Perseid meteors derive their name from the constellation Perseus the direction from which these meteors appear to radiate. Fragments of rock that constitute Perseid meteors originated in the comet known as 109P/Swift-Tuttle.
Meteor watching is more comfortable and enjoyable if viewers recline in a chair while facing the direction of the radiant constellation. And, if you are planning a Perseid Watching Party, the radiant rises in the northeast around 10 p.m. then reaches the zenith about 4 a.m. Also, don’t forget mosquito repellent!
From about 4 a.m. until dawn on the mornings of the 13th and 14th of August the waning crescent Moon appears near the direction of Venus.
Before dawn on the 15th, a narrow lunar crescent might be seen adjacent to Mercury. By the middle of August Venus rapidly moves into the Gemini and, as always, is a vivid sight.
The evening of Tuesday the 21st the waxing crescent Moon forms an attractive triangular pattern in Virgo with rusty Mars and yellowish, slightly brighter Saturn.
When the Moon has helped provide conclusive identification of various planets during the month keep watching and reviewing planet locations. You can then use these objects as references for identifying stars in their vicinity.
First Quarter Moon is Friday August 24, when it rises in the narrow span of Scorpius containing part of the ecliptic. By the time the Moon sets just before midnight, it will have moved on into Ophiuchus, sometimes called the “thirteenth constellation of the zodiac”.
During August evenings we continue to savor rich stellar fields in and around the summer Milky Way. With a good guide to stars and constellations in hand, a red filtered flashlight to read by, under dark skies distant from city lights, clear warm nights provide extensive celestial sights and memories that may last a lifetime.

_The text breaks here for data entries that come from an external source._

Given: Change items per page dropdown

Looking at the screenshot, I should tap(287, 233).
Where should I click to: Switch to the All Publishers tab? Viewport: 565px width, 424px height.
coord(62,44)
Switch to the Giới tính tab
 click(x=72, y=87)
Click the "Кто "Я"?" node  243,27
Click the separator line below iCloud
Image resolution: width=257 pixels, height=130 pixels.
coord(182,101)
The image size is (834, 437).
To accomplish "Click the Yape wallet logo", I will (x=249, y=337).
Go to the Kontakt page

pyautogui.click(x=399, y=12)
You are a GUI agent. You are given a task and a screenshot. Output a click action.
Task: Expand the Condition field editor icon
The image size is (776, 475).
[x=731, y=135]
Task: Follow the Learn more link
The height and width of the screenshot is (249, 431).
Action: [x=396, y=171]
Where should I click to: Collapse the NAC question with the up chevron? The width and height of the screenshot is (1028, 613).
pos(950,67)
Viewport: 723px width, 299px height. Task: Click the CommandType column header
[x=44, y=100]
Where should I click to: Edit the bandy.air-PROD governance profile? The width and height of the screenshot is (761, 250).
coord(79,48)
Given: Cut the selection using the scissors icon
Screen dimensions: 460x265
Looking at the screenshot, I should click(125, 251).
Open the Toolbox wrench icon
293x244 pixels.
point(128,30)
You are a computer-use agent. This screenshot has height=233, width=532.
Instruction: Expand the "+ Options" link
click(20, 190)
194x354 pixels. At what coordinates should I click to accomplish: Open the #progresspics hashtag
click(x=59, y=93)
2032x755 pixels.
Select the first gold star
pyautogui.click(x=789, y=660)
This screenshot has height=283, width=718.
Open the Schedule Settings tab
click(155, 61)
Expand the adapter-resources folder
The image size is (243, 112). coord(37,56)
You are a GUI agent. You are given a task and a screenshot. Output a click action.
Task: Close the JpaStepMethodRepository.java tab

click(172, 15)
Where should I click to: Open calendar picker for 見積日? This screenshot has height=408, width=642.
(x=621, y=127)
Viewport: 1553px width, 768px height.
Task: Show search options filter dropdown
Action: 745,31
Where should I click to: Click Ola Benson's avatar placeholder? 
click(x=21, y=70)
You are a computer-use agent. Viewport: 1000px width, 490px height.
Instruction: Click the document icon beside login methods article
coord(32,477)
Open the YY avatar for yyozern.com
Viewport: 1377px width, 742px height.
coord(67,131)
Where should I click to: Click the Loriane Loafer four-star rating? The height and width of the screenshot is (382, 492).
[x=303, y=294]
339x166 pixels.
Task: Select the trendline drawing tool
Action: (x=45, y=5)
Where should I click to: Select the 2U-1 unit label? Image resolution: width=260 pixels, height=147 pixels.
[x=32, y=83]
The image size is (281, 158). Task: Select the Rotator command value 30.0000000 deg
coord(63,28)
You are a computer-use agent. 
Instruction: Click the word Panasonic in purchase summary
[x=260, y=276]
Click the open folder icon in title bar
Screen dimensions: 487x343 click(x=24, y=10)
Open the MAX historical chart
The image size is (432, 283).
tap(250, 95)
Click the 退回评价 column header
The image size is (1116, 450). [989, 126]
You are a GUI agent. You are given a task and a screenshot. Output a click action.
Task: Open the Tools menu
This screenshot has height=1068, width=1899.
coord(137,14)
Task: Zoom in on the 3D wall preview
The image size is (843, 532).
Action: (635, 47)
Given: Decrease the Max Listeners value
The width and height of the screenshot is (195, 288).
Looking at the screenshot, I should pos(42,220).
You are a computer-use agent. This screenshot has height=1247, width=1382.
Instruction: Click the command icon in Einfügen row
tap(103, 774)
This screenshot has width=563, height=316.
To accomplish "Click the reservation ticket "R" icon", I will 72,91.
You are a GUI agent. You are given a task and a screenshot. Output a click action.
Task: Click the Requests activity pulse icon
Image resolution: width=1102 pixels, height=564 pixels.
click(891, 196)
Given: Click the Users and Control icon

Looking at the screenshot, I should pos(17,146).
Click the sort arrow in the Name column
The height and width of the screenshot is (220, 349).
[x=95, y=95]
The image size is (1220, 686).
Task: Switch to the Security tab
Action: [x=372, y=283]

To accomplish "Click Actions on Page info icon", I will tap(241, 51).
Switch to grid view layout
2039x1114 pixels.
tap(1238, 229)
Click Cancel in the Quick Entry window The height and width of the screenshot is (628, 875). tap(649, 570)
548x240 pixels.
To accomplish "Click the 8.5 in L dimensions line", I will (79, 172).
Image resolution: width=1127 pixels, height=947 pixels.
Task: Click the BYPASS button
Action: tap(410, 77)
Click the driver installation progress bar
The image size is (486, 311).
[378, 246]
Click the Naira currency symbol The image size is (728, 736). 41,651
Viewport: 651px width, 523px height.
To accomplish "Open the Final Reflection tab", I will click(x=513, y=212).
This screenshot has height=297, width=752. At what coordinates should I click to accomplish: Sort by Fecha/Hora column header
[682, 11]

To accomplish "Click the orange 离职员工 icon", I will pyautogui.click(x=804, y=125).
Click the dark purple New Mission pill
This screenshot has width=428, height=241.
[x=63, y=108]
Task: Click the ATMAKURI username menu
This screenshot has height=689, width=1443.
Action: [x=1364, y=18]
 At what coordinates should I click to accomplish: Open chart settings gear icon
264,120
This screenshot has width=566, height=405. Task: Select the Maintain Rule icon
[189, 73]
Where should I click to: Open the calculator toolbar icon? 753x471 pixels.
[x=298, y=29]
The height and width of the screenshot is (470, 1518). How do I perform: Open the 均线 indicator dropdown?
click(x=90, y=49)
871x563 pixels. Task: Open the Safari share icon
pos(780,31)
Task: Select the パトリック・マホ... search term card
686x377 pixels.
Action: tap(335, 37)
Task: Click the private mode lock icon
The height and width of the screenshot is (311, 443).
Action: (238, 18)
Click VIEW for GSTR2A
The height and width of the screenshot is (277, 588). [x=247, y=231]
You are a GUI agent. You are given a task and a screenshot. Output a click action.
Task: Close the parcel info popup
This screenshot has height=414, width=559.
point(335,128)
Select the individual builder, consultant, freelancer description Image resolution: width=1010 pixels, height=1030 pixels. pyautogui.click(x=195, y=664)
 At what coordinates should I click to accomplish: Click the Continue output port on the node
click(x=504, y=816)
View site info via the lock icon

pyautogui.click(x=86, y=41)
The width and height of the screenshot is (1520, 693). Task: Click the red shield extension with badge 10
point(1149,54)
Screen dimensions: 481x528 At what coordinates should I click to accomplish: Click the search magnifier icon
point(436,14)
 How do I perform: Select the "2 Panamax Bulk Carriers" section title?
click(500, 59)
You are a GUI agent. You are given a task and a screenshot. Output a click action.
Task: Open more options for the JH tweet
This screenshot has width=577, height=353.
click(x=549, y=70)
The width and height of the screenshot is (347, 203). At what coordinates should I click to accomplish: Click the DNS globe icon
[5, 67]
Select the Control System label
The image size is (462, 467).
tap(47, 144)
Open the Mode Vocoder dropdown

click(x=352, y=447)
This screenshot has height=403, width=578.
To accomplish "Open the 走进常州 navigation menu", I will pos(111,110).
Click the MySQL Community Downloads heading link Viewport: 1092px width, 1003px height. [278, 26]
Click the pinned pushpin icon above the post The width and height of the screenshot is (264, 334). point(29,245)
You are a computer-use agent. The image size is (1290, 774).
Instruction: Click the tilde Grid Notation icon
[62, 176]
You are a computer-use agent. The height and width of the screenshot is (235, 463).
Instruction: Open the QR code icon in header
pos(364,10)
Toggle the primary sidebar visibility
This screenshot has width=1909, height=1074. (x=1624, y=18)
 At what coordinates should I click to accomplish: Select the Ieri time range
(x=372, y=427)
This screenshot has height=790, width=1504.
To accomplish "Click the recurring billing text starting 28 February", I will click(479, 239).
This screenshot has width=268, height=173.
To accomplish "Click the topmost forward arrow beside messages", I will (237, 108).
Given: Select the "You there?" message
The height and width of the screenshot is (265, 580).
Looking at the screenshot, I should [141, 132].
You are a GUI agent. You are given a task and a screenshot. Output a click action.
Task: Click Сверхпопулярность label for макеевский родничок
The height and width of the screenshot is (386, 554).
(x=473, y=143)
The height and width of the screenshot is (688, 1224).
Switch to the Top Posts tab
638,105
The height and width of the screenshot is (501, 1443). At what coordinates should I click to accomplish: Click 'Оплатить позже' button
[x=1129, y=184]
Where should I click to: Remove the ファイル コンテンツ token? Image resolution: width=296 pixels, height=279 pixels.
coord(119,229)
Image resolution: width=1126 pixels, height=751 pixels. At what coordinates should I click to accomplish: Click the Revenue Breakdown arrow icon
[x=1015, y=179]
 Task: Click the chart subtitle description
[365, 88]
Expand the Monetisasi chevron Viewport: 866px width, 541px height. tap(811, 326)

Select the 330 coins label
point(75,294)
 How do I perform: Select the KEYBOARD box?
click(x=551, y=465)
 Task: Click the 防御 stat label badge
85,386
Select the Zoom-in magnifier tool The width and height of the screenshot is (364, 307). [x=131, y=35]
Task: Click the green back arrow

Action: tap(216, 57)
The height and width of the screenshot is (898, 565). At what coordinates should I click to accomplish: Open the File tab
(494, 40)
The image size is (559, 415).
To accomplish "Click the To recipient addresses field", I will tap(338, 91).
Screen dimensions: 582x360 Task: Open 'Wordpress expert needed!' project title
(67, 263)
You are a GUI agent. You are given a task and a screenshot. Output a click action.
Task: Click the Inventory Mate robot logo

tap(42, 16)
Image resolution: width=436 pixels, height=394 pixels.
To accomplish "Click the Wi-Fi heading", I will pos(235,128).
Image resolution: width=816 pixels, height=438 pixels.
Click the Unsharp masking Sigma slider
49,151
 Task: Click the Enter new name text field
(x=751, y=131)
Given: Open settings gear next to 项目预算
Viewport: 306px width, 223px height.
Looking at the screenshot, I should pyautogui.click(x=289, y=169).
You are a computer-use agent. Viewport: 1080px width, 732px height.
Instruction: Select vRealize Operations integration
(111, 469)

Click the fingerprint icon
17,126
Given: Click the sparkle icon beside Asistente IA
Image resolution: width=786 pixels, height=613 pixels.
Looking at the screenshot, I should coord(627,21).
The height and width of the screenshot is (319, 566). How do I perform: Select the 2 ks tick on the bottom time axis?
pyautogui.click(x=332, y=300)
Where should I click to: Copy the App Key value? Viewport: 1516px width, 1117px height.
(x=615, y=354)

After tracing more obvious star patterns of the Summer Triangle and regions of Scorpius and Sagittarius near the center of the Milky Way Band, subtle groupings of fainter stars such as those in Delphinus, Sagitta, and Capricornus are lovely when seen under dark skies. If you have use of a telescope, summer evenings certainly provide many fine opportunities for enjoyment. Perhaps you have such an instrument packed away and seldom used. August is a fine time to take it out and start exploring the heavens. If it has been a while since your telescope has been out at night, try practicing with it during daylight lining up and looking at objects in your immediate neighborhood. In that way complications of setting up and aiming the telescope may be practiced with considerably more ease and success than trying to do so under dark skies. Even if you don’t have access to a telescope, binoculars and unaided eyes provide glorious visions of stars in dark skies.
If summer activities keep you up very late or you rise very early, by the middle of August the constellations Taurus, Orion, Auriga and Gemini, familiar sights during winter evenings, become increasingly apparent in the eastern pre-dawn sky. Their arrival provides celestial reminders that the next change of seasons is not too far off.